Quickstart: Analyze a remote image with Python

In this quickstart, you analyze a remote image using Computer Vision. To analyze a local image, see Analyze a local image with Python.

You can run this quickstart in a step-by step fashion using a Jupyter notebook on MyBinder. To launch Binder, select the following button:

Binder

Prerequisites

To use Computer Vision, you need a subscription key; see Obtaining Subscription Keys.

Analyze a remote image

With the Analyze Image method, you can extract visual features based on image content. You can upload an image or specify an image URL and choose which features to return, including:

  • A detailed list of tags related to the image content.
  • A description of image content in a complete sentence.
  • The coordinates, gender, and age of any faces contained in the image.
  • The ImageType (clip art or a line drawing).
  • The dominant color, the accent color, or whether an image is black & white.
  • The category defined in this taxonomy.
  • Does the image contain adult or sexually suggestive content?

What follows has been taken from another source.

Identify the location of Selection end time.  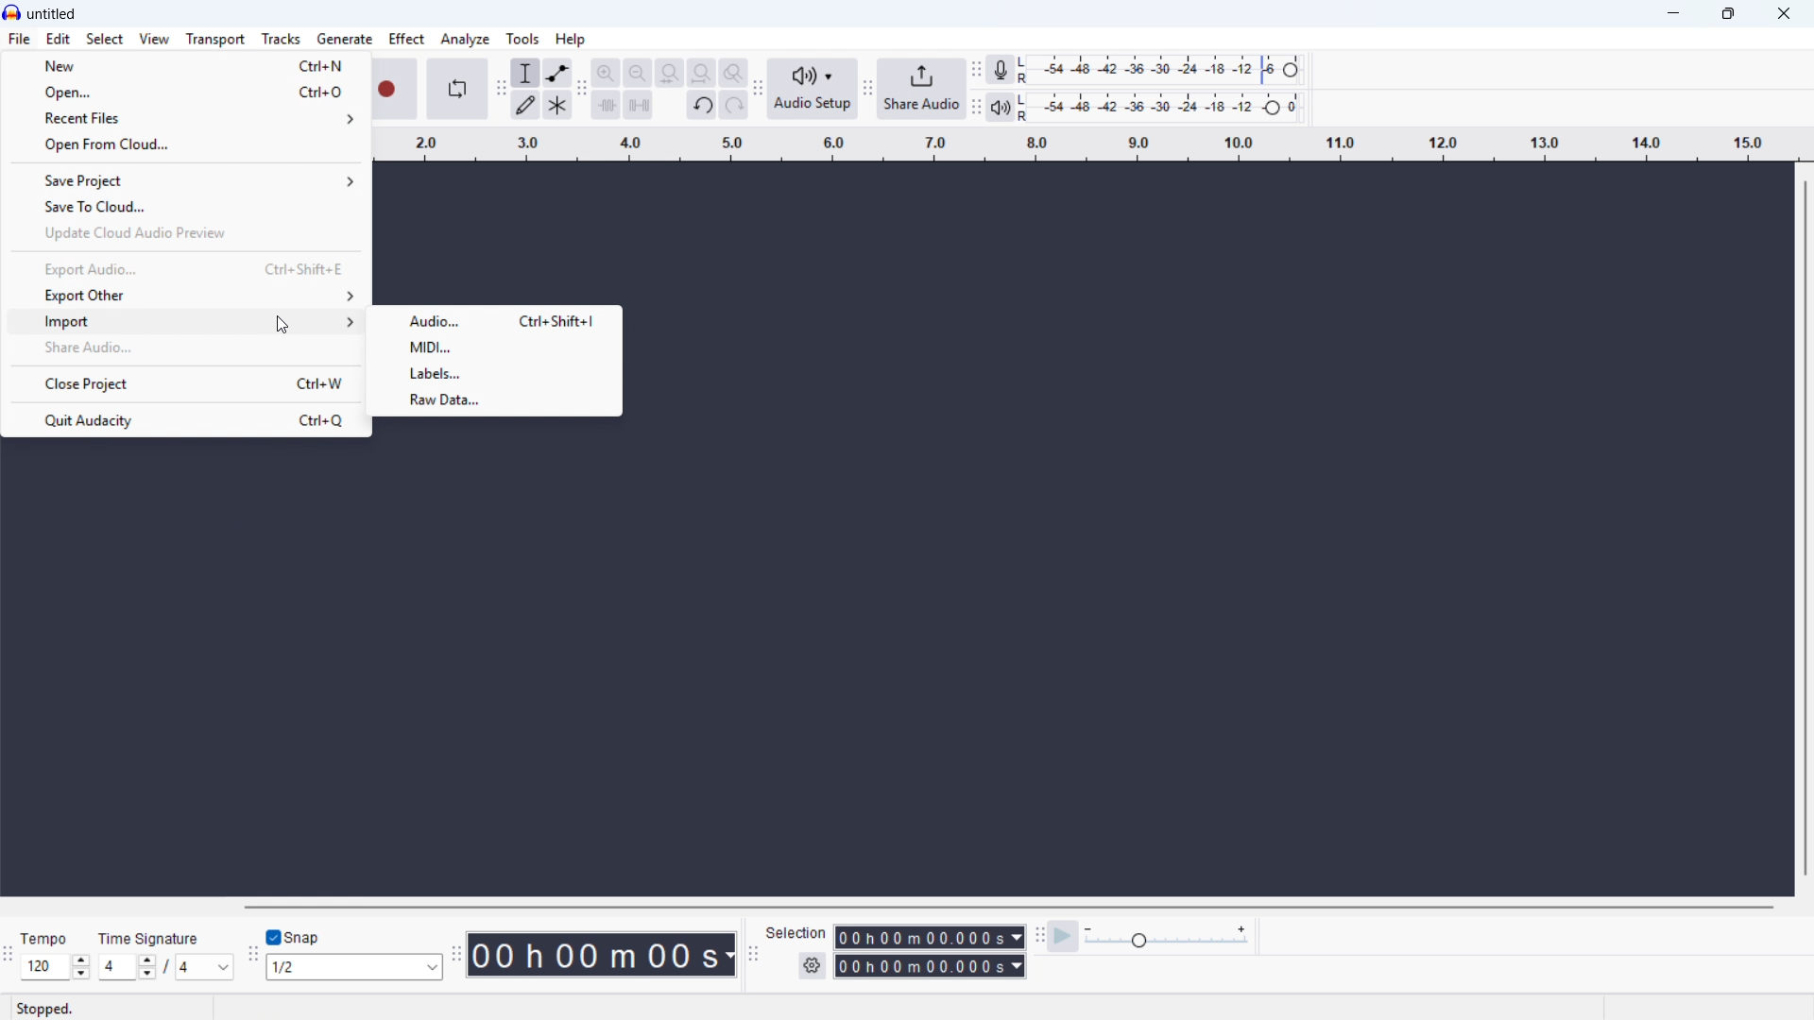
(929, 966).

To run the sample, do the following steps:

  1. Copy the following code to a new Python script file.
  2. Replace <Subscription Key> with your valid subscription key.
  3. Change the vision_base_url value to the location where you obtained your subscription keys, if necessary.
  4. Optionally, change the image_url value to another image.
  5. Run the script.

The following code uses the Python requests library to call the Computer Vision Analyze Image API. It returns the results as a JSON object. The API key is passed in via the headers dictionary. The types of features to recognize is passed in via the params dictionary.

Analyze Image request

# Replace <Subscription Key> with your valid subscription key.
subscription_key = "<Subscription Key>"
assert subscription_key

# You must use the same region in your REST call as you used to get your
# subscription keys. For example, if you got your subscription keys from
# westus, replace "westcentralus" in the URI below with "westus".
#
# Free trial subscription keys are generated in the westcentralus region.
# If you use a free trial subscription key, you shouldn't need to change
# this region.
vision_base_url = "https://westcentralus.api.cognitive.microsoft.com/vision/v2.0/"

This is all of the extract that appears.